La sinistra riparta dalla toponomastica. Visto che in fiera si devono portare solo i libri che piacciono a loro anche per le strade deve valere lo stesso criterio. Via dalle vie e dalle piazze i nomi sgraditi, quelli che non stanno nel pantheon rosso. E figuriamoci i monumenti: per quelli, a Roma, si pensa a una nuova significazione, tramite apposito Qr code, per spiegare quanto quelli del Ventennio siano stati divisivi, discriminatori, violenti.
E non è uno scherzo, perché una apposita ridicola mozione è stata da poco approvata in Campidoglio, su suggestione di esponenti di Avs. Bei tempi quando alla Cultura nella Capitale c’era Gianni Borgna che voleva intitolare una strada a Bottai. All’epoca, in un sornione rimescolamento di carte, era Alessandra Mussolini a opporsi a quella targa: perché Bottai era uno di quelli – disse - che il 25 luglio aveva votato contro il Duce.

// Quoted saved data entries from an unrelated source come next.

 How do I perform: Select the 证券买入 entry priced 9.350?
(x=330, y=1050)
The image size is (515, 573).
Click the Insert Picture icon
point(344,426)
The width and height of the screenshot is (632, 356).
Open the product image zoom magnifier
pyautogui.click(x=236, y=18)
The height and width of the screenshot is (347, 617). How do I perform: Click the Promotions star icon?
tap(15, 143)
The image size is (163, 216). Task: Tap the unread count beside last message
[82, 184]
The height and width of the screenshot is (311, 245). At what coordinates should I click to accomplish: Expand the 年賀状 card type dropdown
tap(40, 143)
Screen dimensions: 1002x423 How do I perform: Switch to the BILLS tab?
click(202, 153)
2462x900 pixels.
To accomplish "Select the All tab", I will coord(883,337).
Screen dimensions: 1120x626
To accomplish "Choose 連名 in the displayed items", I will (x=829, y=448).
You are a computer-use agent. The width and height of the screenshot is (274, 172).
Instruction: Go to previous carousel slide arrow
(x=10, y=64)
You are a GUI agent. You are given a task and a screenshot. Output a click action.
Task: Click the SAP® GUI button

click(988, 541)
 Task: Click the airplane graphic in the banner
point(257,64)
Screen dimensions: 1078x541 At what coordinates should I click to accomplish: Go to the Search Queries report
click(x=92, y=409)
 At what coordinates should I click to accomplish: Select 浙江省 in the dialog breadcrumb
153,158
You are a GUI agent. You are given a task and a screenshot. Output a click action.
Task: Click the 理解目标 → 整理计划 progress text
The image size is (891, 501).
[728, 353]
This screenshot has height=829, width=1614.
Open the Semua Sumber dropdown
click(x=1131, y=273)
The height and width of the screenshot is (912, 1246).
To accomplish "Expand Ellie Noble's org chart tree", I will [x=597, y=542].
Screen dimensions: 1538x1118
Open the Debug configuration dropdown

Ma lasciamo andare le cose passate, era il 1995. Anche se, trent’anni dopo, a toccare certi tasti, certe figure, il dibattito subito si infiamma. E la toponomastica, i monumenti, le fontane, le statue, sono le prime vittime delle guerricciole ideologiche. Così se Sgarbi intitola una via a Julius Evola (a Sutri) ecco che il Comune di Roma in mano al Pd vuole cancellare le tracce di colonialismo dal quartiere Africano.
PROPAGANDA
Sul fascismo viviamo un eterno presente di agitazione propagandistica. Meno male che poi arrivano gli storici a rimettere a posto i pezzi. Così ha fatto Ernesto Galli della Loggia in un bel libro che tutti gli amministratori capitolini, di destra e sinistra, dovrebbero leggere. Si intitola Una Capitale per l’Italia. Per un racconto della Roma fascista (meno male che non c’è il rischio che lo legga ZeroCalcare che altrimenti potrebbe chiederne l’espulsione da ogni festival editoriale sull’intero terreno nazionale...).
Galli della Loggia spiega infatti nel testo che fu solo col fascismo che Roma divenne davvero Capitale mentre ciò non era accaduto dopo il 1870. Un’operazione che fu culturale, urbanistica, politica e architettonica.
Mussolini intese liberare (così scriveva al governatore Cremonesi) gli antichi monumenti romani e le chiese cristiane dalle abitazioni «parassitarie» che vi erano cresciute attorno. «I monumenti millenari della nostra storia devono giganteggiare nella necessaria solitudine». Fu la politica degli sventramenti che tante condanne ha attirato nel dopoguerra ma, ricorda Galli della Loggia, anche i piani regolatori del 1883 e del 1909 avevano previsto di fare pulizia nel centro storico demolendo baracche, stalle, soffitte, capanne.
IMPONENZA
Ciò che il fascismo volle edificare fu fatto nel segno dell’imponenza e della maestosità. Il Foro Italico, l’Eur, via dei Fori Imperiali, la via del Mare. La Repubblica che venne dopo, avverte lo storico, si tenne alla larga da rivoluzione estetiche, un po’ perché aveva altro a cui pensare un po’ perché temeva di sfigurare. Di «non reggere il confronto», Galli scrive proprio così.
Col fascismo Roma diventa una città moderna. L’espansione edilizia comporta la nascita e la crescita di quartieri borghesi destinati a un pubblico impiegatizio: Appio Latino, Trieste, Italia, piazza Bologna. Accanto a essi i quartieri per i ceti più abbienti: Ludovisi, Parioli, Prati, l’Aventino. E ancora le nuove quattro sedi degli uffici postali di ispirazione razionalista.
Lo storico a questo punto si pone il problema: stiamo forse dicendo che il fascismo ha fatto anche cose buone? Sì, lo sta dicendo e chi lo nega – avverte – è solo un estremista che viene smentito dalla realtà. Un monito che vale per chi ancora vuole esorcizzare i monumenti “fascisti”. O almeno normalizzarli, rileggerli in chiave woke. La rimozione è l’obiettivo, perché in una città come Roma dove ti giri ti giri un certo stile figurale ti riporta proprio là, al bieco Ventennio. Hanno pure pensato di venderselo il Foro Italico per liberarsi di certe ossessioni. Laddove sarebbe molto meglio fare pace con i ricordi, con il passato, con la storia.